Researchers at the Georgia Institute of Technology, Tufts University, and University of Wisconsin will develop new techniques to make machine learning in data science more accessible to non-data scientists under a $2.7 million grant from the Defense Advanced Research Projects Agency (DARPA) Data-Driven Discovery of Models (D3M) program.
Over the years, advances in machine learning have resulted in more complex, and more powerful, applications in information visualization. As a consequence, machine learning techniques to achieve specific insights from data have also gotten more complicated. Most require data science degrees or some formal data science training in order to use the tools that are being built.

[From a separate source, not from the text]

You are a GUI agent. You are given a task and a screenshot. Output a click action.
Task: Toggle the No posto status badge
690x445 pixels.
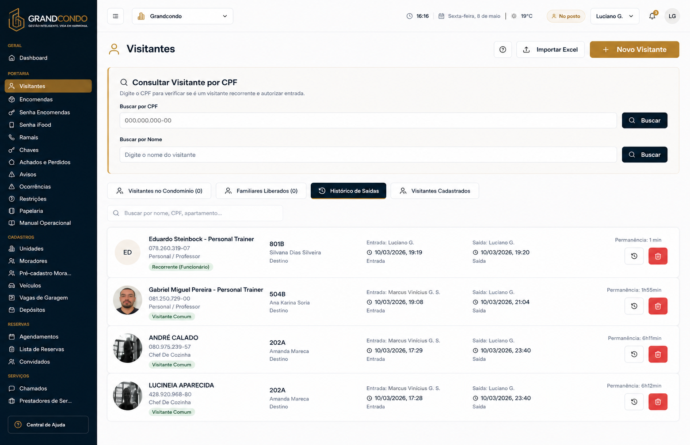coord(566,16)
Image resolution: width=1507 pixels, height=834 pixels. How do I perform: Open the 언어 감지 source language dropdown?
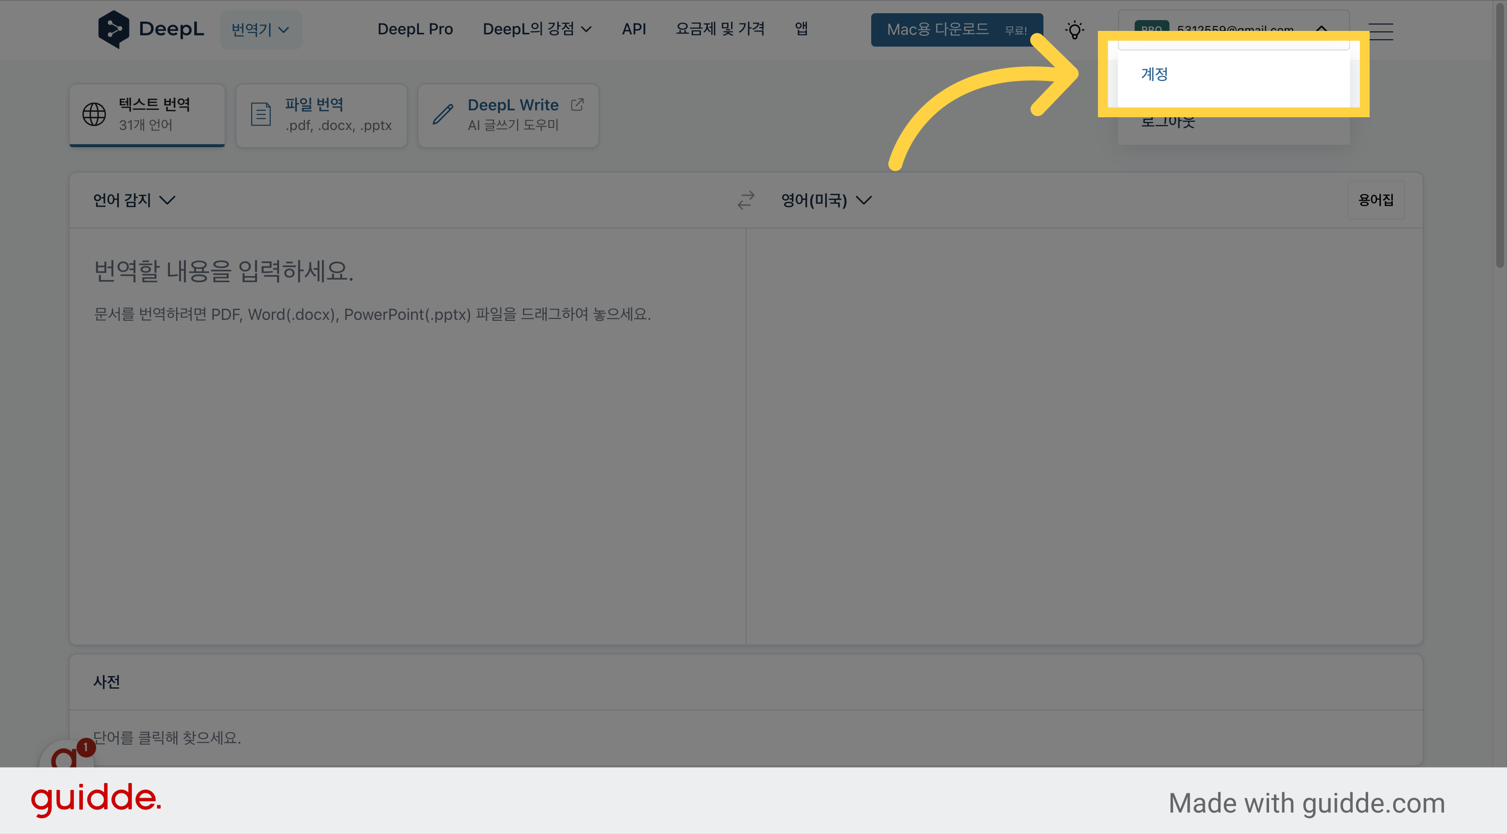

Thus, the gap between subject matter experts – international politics majors, historians, biology experts, or climatologists, for example – and the complexity of the machine learning tools used to contextualize data will continue to grow.
“Often, these experts have a wealth of knowledge about things like international affairs or cybersecurity, but they don’t have a wealth of knowledge of what it means to use machine learning model X, Y, or Z,” said Alex Endert, an assistant professor in the School of Interactive Computing at Georgia Tech, one of the four collaborators on the project.
Currently, tools to adjust parameters on the data consist of buttons, control panels, dropdown menus and sliders, knobs and fields to adjust values, direct manipulations to define a machine learning model and letting it achieve the desired data.
This is less intuitive for non-data scientists, so the aim for the researchers is to move the user interaction into the visual space. Users could adjust the data within a scatter plot, for example, by zooming or panning, coloring items or generally demonstrating areas of interest inside the data. Then, they could infer how those parameters should change as a result of the exploration of the data.
“If we are successful, we have the chance to bring data analysis to the public,” said primary investigator Remco Chang, an associate professor in the Tufts University Department of Computer Science. “But to get there, we will need to allow the end users to be able to intuitively ask questions about their data that can be formalized and executed in machine learning. We need to allow the user to make sense of the complex results from machine learning and help contextualize the results in the user’s domain.”
The grant, which took effect earlier this year, will fund four years of research. Other participants are Georgia Tech School of Interactive Computing Professor John Stasko, and University of Wisconsin Department of Computer Science Professor Michael Gleicher.
DARPA’s D3M program aims to develop automated model discovery systems that enable users with subject matter expertise but no data science background to create empirical models of real, complex processes. Automated model discovery systems developed by the D3M program will be tested on real-world problems that will progressively get harder during the course of the program. Toward the end of the program, D3M will target problems that are both unsolved and underspecified in terms of data and instances of outcomes available for modeling.